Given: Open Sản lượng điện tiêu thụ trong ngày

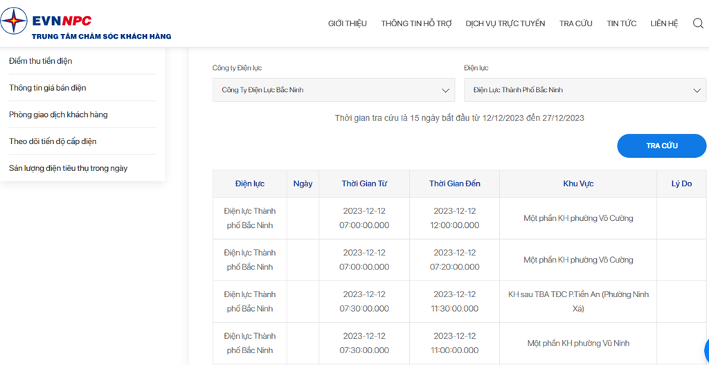Looking at the screenshot, I should tap(69, 168).
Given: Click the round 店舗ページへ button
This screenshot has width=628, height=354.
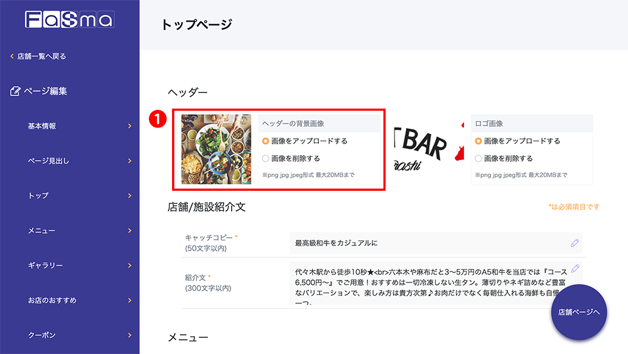Looking at the screenshot, I should [579, 313].
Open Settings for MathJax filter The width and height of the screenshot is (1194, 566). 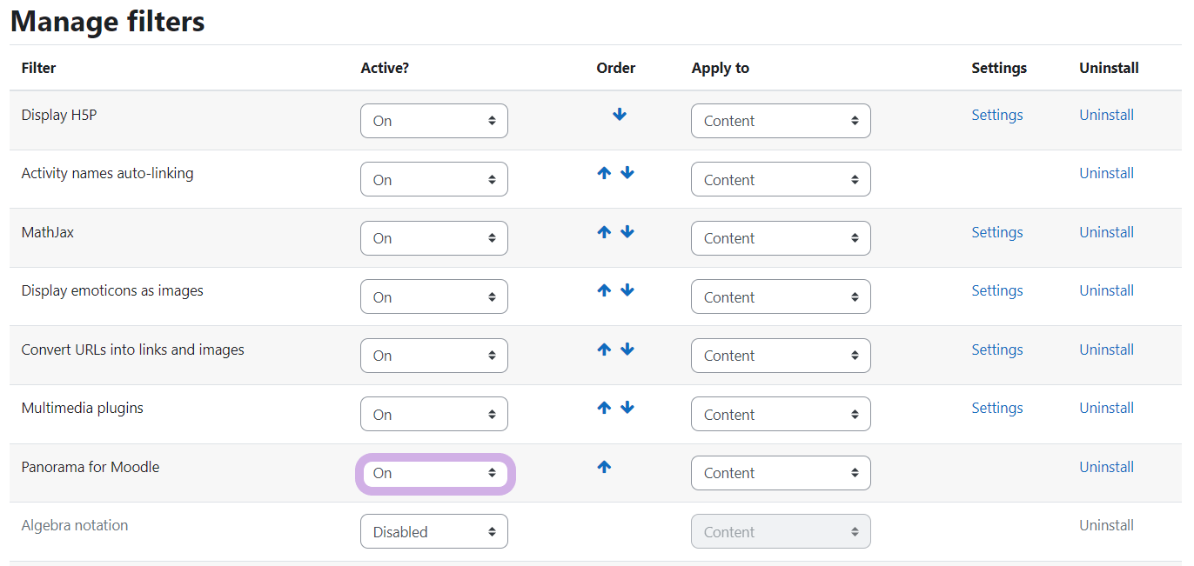996,232
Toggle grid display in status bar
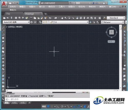This screenshot has height=110, width=128. click(x=48, y=106)
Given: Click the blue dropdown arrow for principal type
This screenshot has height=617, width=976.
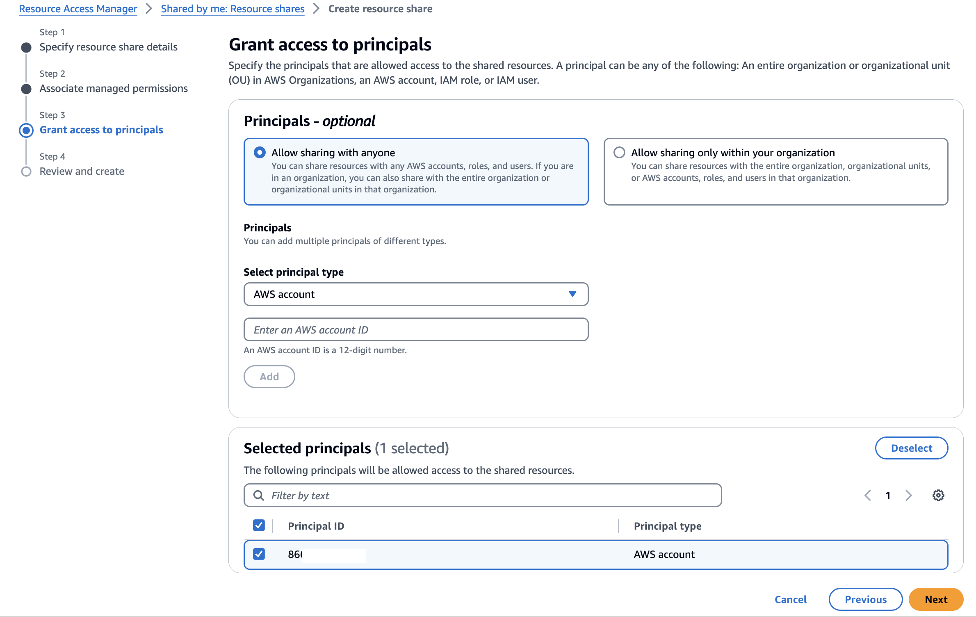Looking at the screenshot, I should coord(572,294).
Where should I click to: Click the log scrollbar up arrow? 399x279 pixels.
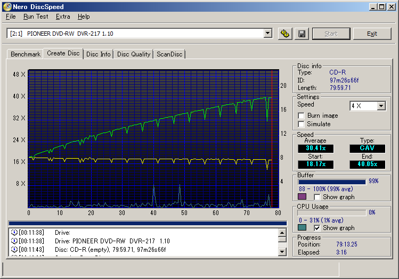(x=282, y=233)
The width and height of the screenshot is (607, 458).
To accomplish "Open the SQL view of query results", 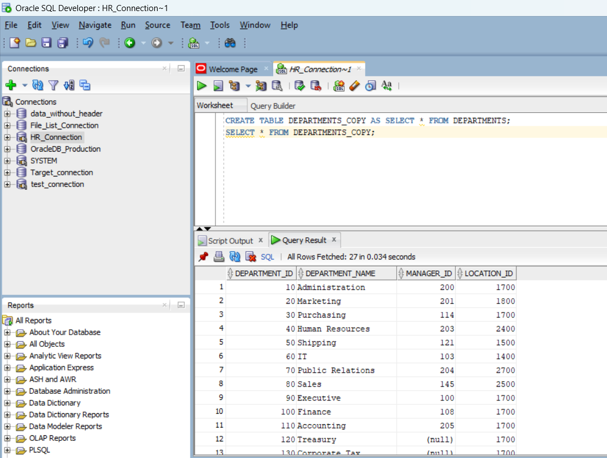I will pos(267,256).
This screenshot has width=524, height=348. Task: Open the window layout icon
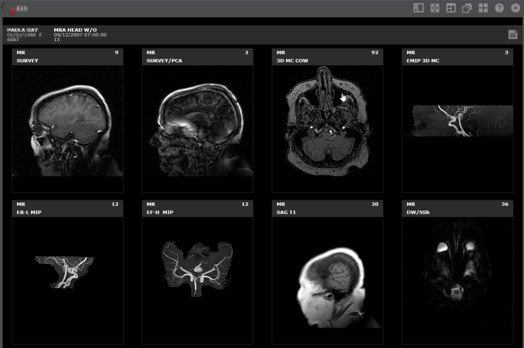451,8
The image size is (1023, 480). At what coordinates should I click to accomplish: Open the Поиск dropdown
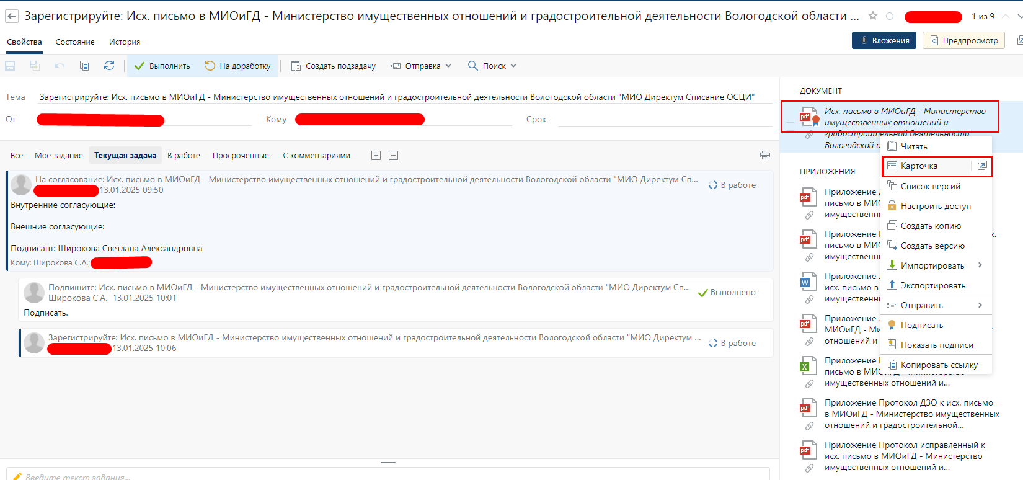click(492, 66)
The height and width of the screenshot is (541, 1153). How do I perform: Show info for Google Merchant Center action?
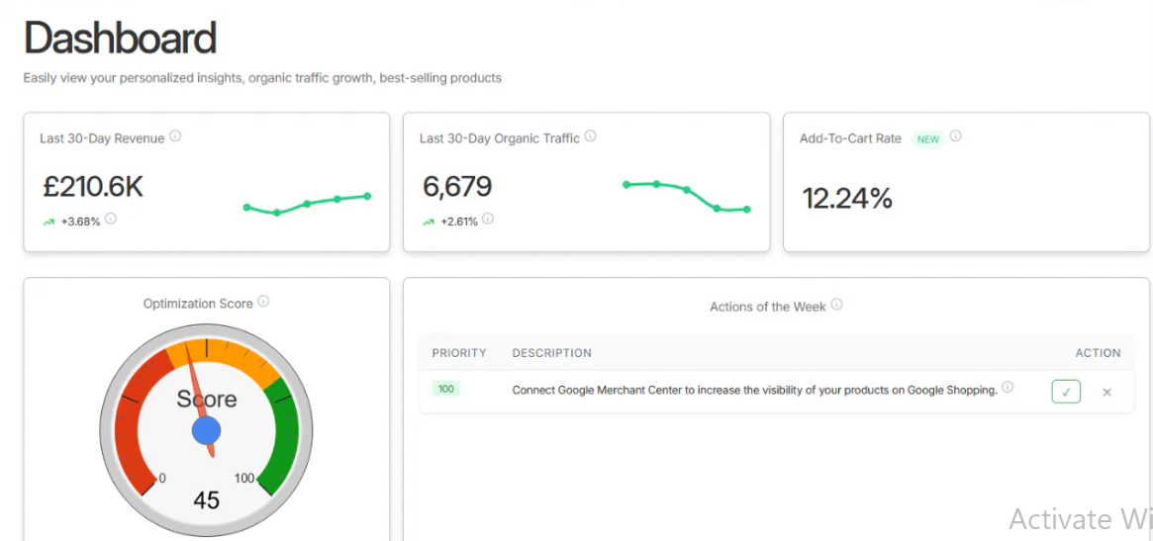[1008, 387]

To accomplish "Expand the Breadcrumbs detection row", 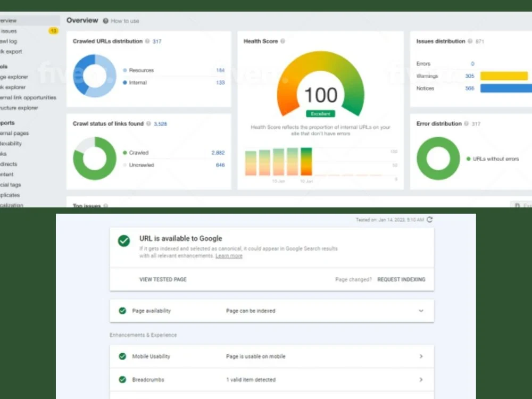I will click(x=422, y=380).
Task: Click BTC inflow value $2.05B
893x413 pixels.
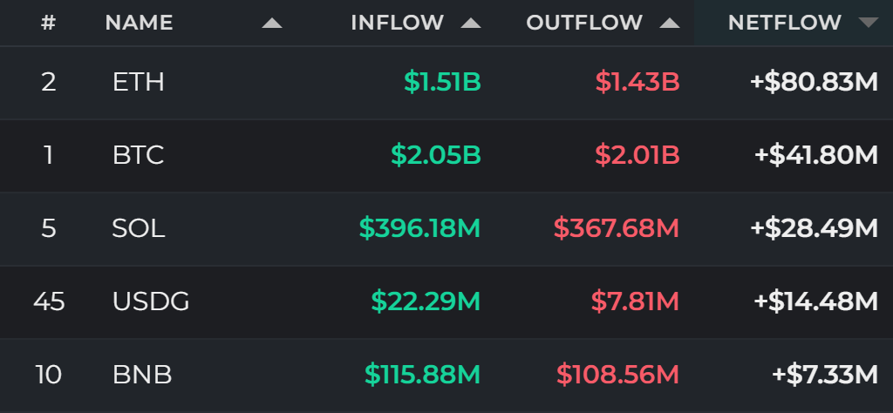Action: click(x=436, y=155)
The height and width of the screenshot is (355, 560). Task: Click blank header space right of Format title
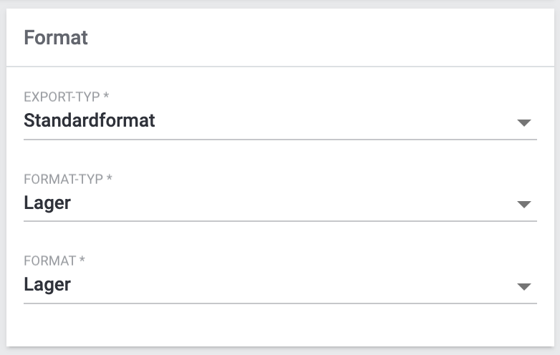tap(322, 37)

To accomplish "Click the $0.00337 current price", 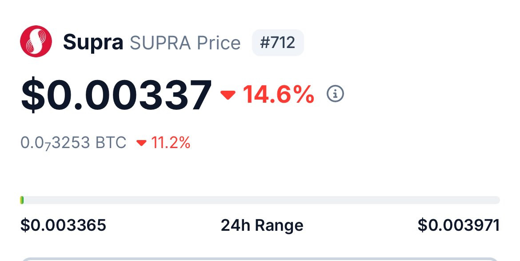I will [116, 95].
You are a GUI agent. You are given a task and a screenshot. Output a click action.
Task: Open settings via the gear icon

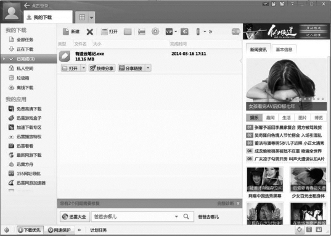pos(155,32)
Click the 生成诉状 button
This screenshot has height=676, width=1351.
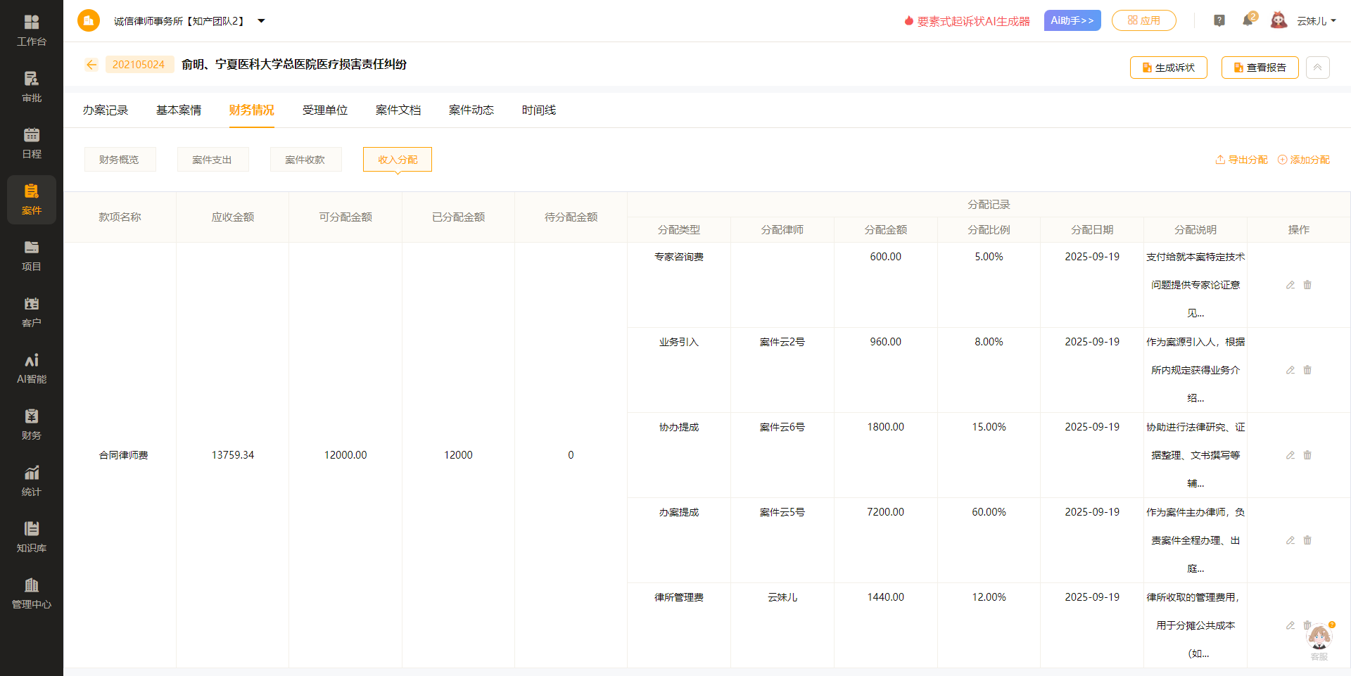(x=1168, y=68)
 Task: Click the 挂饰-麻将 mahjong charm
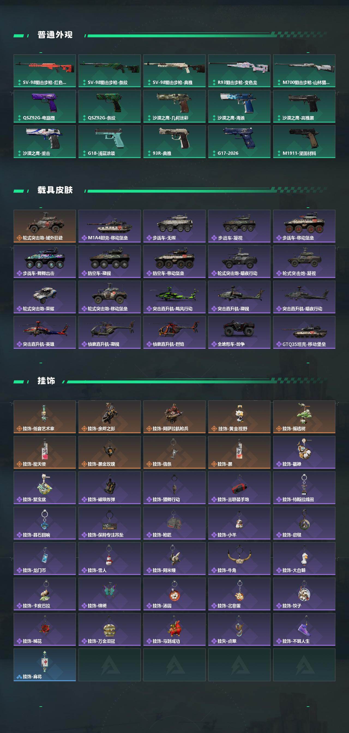[x=45, y=665]
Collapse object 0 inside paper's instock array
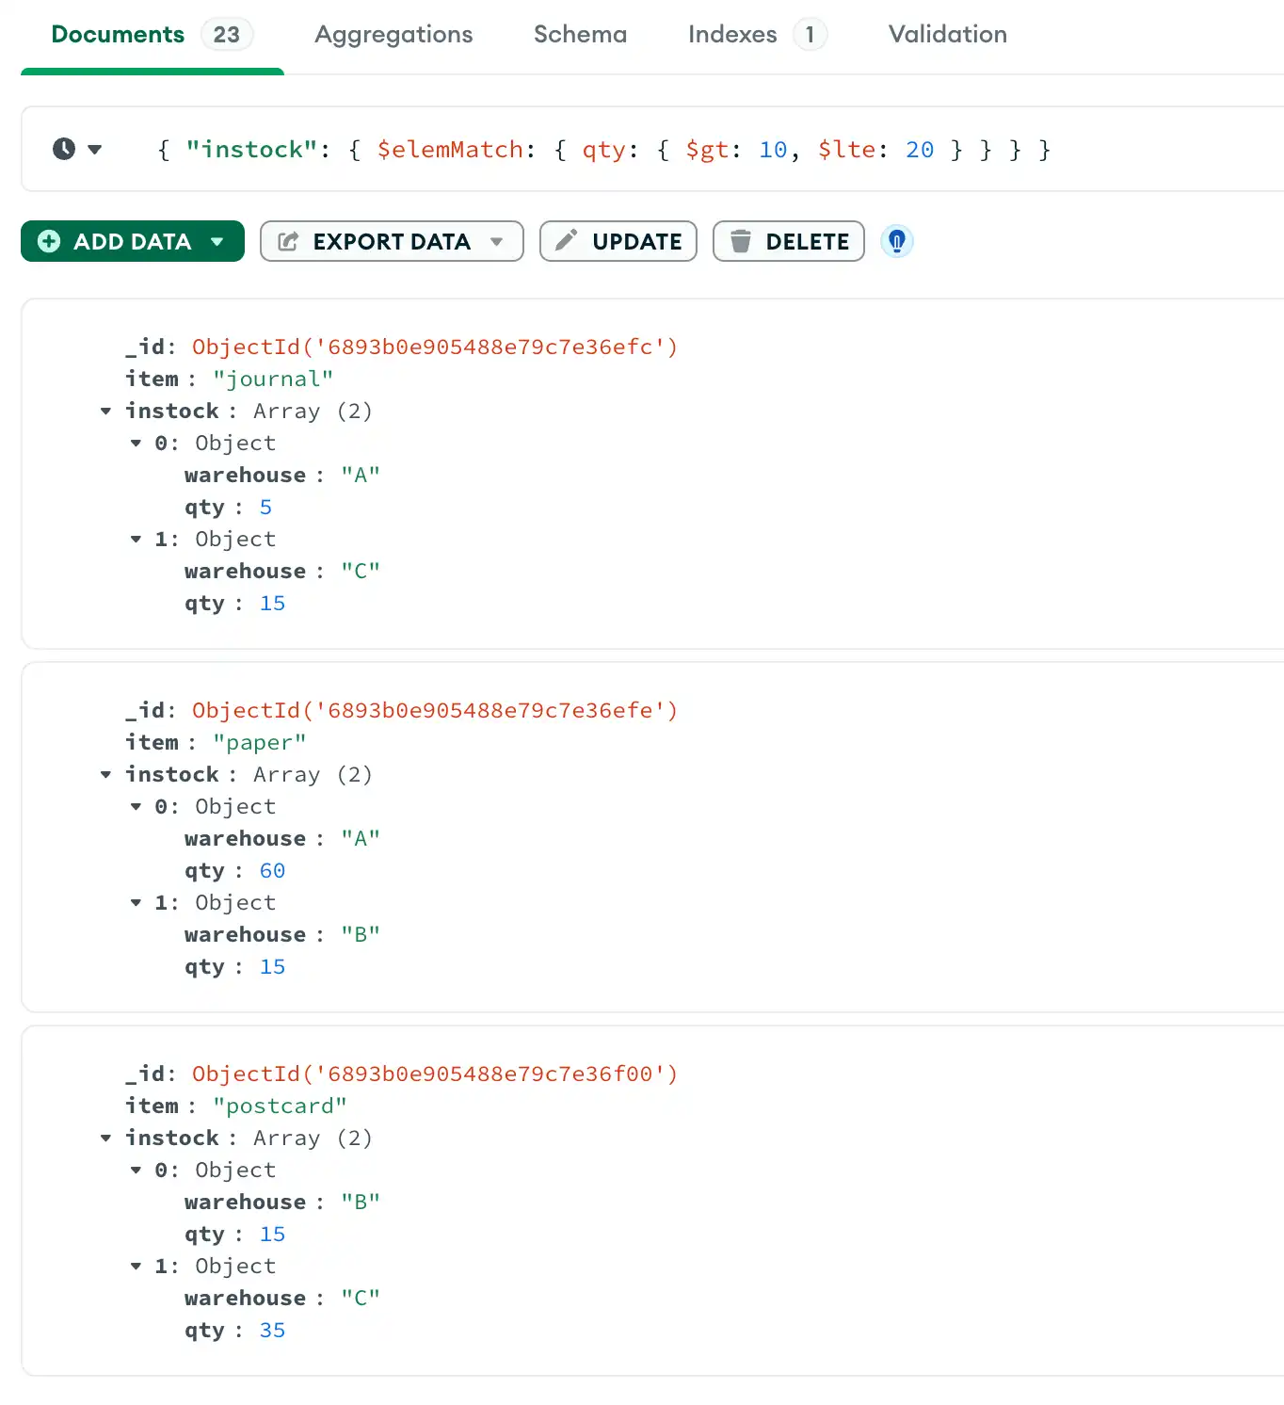This screenshot has height=1405, width=1284. pyautogui.click(x=136, y=807)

*The task*: Scan the data above and copy every line with "button" in it.

*Answer to this task*:
Given: Click the round 店舗ページへ button
Click the 生成诉状 button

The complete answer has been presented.